Qui si propone la reintroduzione di preferenze riservando per legge una quota bloccata — fino a un terzo dei seggi — a candidature di competenza, con liste corte, nomi conoscibili prima del voto, criteri di selezione e curricula pubblici. La giurisprudenza costituzionale lo consente: nel 2017 la Consulta giudicò legittimi i capilista bloccati dell’Italicum, perché il vincolo riguardava i soli capilista e non l’intera lista. In Grecia, del resto, dodici dei trecento seggi provengono da liste di Stato, sottratte al voto di preferenza.

Una quota simile presuppone di riconoscere ai partiti ciò che l’articolo 49 della Costituzione assegna loro: concorrere, con metodo democratico, a determinare la politica nazionale. I partiti non sono un male da sorvegliare, ma lo strumento con cui la volontà popolare si organizza e a uno strumento va lasciato un margine d’uso. Riconoscere loro uno spazio di manovra — la facoltà di portare alle Camere figure che nessuna conta di preferenze premierebbe — non è un regalo alle oligarchie: è la condizione perché il Parlamento disponga delle competenze necessarie al Paese.

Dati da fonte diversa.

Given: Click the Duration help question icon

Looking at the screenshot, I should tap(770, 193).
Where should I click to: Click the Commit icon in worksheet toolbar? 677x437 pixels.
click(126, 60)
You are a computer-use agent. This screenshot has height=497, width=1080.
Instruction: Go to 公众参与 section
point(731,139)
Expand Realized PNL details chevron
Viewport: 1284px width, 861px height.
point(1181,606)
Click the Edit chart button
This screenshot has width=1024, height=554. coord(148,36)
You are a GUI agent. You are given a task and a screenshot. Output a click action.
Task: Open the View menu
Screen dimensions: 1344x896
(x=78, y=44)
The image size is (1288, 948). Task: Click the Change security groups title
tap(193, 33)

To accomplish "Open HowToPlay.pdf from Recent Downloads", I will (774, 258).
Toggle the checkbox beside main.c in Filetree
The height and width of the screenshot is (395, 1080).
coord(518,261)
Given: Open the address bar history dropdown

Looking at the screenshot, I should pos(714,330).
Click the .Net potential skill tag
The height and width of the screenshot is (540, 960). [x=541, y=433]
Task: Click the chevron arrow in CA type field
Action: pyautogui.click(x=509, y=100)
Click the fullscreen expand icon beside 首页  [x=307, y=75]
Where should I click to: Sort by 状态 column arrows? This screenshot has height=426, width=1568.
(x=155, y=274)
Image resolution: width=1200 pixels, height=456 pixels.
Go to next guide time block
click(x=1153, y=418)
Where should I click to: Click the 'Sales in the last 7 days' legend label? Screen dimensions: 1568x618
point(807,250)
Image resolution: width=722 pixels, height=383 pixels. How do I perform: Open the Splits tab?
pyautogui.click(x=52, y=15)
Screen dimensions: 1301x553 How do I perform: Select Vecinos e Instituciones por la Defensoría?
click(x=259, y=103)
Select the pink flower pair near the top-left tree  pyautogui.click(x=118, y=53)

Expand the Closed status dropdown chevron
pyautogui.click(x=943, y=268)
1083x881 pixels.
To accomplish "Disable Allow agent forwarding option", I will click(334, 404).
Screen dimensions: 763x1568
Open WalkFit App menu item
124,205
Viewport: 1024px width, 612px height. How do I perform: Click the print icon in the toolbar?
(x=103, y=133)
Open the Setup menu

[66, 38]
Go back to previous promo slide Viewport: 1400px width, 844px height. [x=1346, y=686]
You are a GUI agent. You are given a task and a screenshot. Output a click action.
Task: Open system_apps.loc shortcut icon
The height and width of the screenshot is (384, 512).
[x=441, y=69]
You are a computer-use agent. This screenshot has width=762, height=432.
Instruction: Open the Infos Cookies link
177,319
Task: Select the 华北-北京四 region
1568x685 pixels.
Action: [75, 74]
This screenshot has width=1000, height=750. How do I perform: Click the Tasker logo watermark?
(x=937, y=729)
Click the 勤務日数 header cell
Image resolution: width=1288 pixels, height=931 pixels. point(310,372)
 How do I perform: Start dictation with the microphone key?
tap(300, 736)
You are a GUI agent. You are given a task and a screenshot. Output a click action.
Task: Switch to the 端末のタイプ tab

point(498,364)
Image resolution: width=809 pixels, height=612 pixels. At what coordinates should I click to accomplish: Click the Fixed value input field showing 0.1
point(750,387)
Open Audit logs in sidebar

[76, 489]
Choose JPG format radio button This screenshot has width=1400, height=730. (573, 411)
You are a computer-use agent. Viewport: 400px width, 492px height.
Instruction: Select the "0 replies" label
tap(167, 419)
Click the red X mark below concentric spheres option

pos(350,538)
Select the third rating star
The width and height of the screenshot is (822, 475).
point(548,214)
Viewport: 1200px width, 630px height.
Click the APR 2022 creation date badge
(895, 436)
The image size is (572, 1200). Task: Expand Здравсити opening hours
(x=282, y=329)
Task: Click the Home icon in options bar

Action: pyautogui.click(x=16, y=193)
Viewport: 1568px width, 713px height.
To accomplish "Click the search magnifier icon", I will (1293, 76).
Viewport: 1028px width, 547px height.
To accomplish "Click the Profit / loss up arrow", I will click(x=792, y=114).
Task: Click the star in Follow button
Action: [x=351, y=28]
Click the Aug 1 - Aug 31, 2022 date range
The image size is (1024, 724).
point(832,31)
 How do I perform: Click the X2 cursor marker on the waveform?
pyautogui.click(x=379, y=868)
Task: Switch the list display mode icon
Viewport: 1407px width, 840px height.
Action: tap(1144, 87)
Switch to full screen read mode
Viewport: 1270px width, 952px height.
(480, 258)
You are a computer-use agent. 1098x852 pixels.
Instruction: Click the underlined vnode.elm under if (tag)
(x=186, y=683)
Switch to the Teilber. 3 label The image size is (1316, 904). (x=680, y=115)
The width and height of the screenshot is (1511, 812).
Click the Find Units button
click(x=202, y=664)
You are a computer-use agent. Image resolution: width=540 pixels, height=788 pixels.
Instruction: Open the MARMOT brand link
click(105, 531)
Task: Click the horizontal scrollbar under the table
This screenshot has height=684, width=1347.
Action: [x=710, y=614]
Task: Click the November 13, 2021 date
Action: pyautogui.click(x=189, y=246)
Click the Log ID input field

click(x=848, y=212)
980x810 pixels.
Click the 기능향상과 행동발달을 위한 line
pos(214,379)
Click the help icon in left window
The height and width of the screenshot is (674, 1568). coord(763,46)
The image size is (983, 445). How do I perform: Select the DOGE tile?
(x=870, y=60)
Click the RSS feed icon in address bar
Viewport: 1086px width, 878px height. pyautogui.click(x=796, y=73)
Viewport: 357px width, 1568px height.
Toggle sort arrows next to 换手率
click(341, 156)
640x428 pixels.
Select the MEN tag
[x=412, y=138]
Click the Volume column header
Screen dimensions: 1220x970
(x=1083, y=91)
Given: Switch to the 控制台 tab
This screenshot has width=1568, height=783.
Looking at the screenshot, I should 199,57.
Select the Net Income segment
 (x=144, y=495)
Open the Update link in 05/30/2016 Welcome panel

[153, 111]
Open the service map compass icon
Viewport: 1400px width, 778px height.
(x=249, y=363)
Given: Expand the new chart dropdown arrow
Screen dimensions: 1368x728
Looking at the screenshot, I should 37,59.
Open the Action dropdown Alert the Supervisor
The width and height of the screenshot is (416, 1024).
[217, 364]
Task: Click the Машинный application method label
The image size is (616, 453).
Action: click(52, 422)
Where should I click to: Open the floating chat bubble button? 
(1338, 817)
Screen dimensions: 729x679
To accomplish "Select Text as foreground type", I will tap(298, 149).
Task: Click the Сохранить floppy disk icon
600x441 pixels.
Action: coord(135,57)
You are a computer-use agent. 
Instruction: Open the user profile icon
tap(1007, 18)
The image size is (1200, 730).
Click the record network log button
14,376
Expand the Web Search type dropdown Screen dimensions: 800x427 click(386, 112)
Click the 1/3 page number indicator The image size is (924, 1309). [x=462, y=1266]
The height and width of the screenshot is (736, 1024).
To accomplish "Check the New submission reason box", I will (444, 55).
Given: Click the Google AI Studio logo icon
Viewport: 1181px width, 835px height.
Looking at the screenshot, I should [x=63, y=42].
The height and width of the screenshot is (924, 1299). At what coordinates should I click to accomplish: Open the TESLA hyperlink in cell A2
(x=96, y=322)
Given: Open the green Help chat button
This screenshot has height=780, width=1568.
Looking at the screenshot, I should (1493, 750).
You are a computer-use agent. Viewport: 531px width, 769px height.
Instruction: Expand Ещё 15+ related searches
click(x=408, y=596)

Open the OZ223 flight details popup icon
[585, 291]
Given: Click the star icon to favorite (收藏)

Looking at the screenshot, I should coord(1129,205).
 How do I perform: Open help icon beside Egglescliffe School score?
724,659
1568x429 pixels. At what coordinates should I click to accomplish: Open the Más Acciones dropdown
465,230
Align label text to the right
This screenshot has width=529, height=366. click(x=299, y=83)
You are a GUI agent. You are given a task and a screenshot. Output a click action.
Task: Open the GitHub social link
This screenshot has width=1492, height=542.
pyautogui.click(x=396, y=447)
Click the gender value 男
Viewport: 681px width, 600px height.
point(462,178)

La democrazia rappresentativa non si misura soltanto dalla quantità di scelta concessa nella cabina elettorale, ma dalla qualità delle leggi che il Parlamento produce. Il populismo promette agli elettori tutti i nomi sulla scheda ma una politica seria deve preoccuparsi anche di chi quelle leggi le sappia scrivere. Più democrazia non significa più applausi: significa un Parlamento in grado di funzionare.